--- PROBLEM TO WORK ON ---
Copy the passage from the blog post about the writer's early years as a Christian, starting with "Thursday, September 29, 2011" and going on through "kinds of churches.".
--- DOCUMENT SECTION Enclosed Below ---
Thursday, September 29, 2011

My History with the Lord: The Naive Years

460

As I have documented earlier, I traveled an unconventional path to Jesus.  (However, I would argue everyone walks an “unconventional” path.)

I gave my heart to Jesus on May 3rd, 1980.  I was baptized in a lake and became part of a congregation of people meeting in a converted corner grocery store.  I talked with Sam and Deb Dye every day.  I went to a bible study at their house on Wednesday evenings with a few other kids from my school.  I studied and prayed every day.  If someone said they were a Christian and their lives sort of matched that then I embraced them.  I was pretty hostile to the “High Church” formality.  Sam was insistent on relationship with God and relationship with others as God’s priorities.  I also was encouraged to go to many different kinds of churches.

A girl in my class invited me to her church when she heard I’d been saved, so I went one Sunday evening. We sat in the second pew with a few other kids.  Before  the meeting started another girl tapped me on the shoulder and said (all in one breath),”You go to that ‘Christ’s Church’ don’t you well they believe that only people who are baptized go to heaven well you don’t even need to be baptized to get saved so your theology is wrong what do you think about that?”
--- End of Enclosed DOCUMENT SECTION ---
--- DATASET ENTRIES Enclosed Below ---
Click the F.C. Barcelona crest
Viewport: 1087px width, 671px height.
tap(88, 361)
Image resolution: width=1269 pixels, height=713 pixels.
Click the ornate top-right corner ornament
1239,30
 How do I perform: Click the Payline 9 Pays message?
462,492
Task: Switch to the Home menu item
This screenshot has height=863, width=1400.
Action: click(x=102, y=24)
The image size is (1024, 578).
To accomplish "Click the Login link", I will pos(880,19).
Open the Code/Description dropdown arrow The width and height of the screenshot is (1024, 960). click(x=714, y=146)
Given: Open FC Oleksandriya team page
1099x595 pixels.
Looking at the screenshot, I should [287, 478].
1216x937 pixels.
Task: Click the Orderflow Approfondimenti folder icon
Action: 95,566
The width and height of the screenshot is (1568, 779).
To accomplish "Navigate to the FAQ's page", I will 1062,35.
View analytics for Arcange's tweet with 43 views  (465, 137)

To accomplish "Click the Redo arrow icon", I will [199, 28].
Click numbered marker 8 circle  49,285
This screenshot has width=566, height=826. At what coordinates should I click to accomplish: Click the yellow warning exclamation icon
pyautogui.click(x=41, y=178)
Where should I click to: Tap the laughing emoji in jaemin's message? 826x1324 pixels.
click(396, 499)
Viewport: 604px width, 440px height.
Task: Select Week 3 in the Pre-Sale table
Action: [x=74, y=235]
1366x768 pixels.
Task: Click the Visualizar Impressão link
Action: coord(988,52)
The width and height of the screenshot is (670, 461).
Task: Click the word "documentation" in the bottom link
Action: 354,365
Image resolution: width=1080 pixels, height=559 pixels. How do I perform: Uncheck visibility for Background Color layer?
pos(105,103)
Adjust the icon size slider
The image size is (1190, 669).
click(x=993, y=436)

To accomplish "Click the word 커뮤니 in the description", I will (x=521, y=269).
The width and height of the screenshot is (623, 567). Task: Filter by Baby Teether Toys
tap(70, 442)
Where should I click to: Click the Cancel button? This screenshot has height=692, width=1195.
--- End of Enclosed DATASET ENTRIES ---
--- EXPECTED ANSWER ---
Thursday, September 29, 2011

My History with the Lord: The Naive Years

460

As I have documented earlier, I traveled an unconventional path to Jesus.  (However, I would argue everyone walks an “unconventional” path.)

I gave my heart to Jesus on May 3rd, 1980.  I was baptized in a lake and became part of a congregation of people meeting in a converted corner grocery store.  I talked with Sam and Deb Dye every day.  I went to a bible study at their house on Wednesday evenings with a few other kids from my school.  I studied and prayed every day.  If someone said they were a Christian and their lives sort of matched that then I embraced them.  I was pretty hostile to the “High Church” formality.  Sam was insistent on relationship with God and relationship with others as God’s priorities.  I also was encouraged to go to many different kinds of churches.